- **What you have to do**
Please count the lines in the entries below that contain the string "resolution". Reply with only that number.

- **Records for processing**
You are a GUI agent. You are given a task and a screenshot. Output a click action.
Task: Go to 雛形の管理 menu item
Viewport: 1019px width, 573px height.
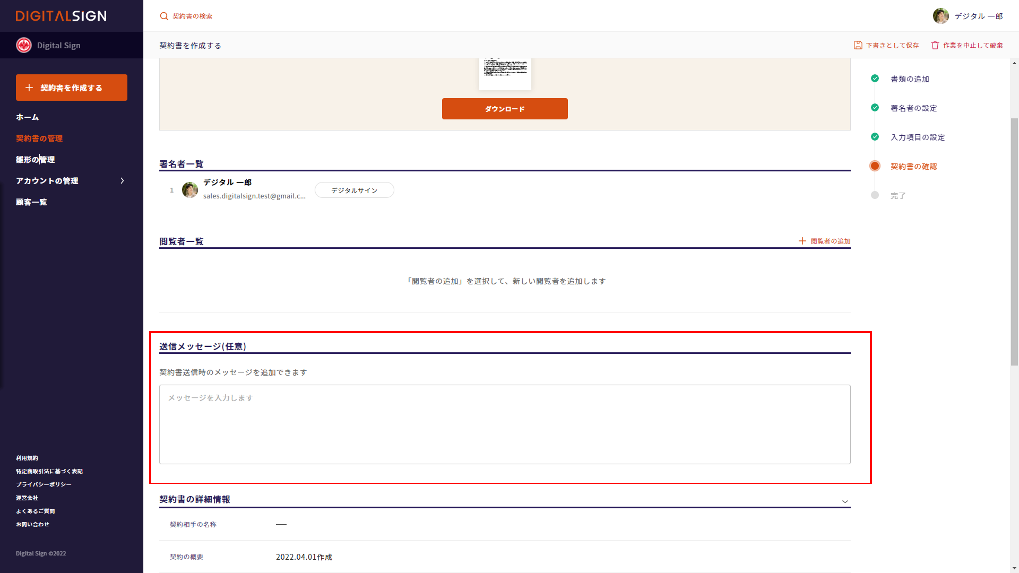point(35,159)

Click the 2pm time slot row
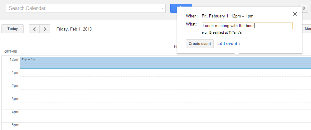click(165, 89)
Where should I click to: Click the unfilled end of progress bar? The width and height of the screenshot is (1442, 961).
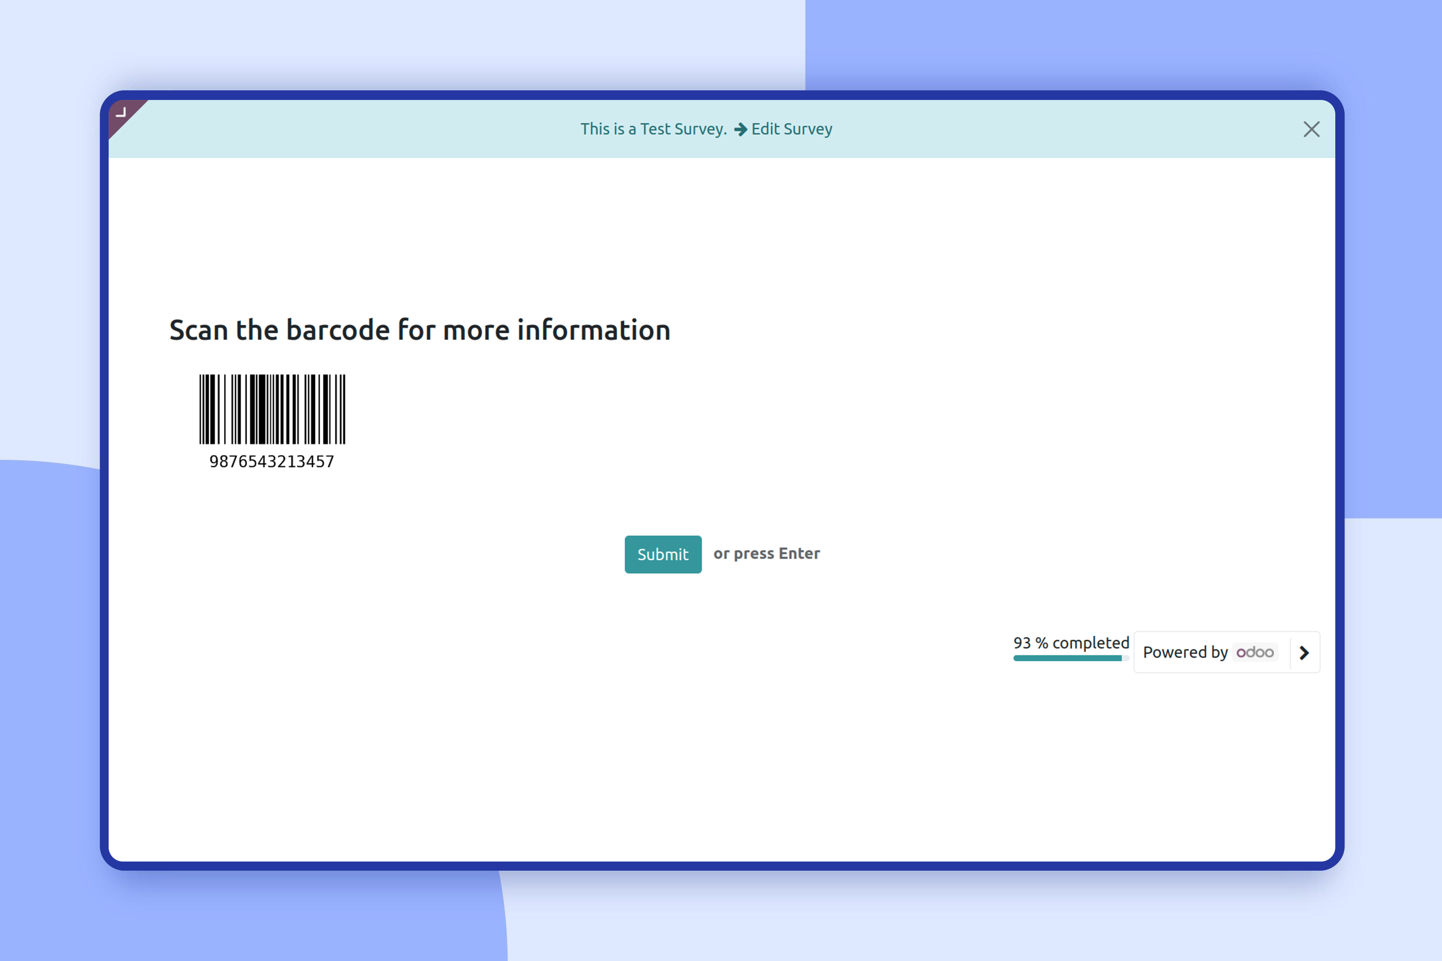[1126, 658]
* * *
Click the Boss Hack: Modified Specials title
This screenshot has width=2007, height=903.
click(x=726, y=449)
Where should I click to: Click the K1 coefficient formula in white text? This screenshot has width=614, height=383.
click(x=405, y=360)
...
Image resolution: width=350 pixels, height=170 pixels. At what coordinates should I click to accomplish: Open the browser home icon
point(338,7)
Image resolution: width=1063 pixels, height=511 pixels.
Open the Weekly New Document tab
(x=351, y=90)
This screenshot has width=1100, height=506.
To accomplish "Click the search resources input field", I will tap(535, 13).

- **Solution**
2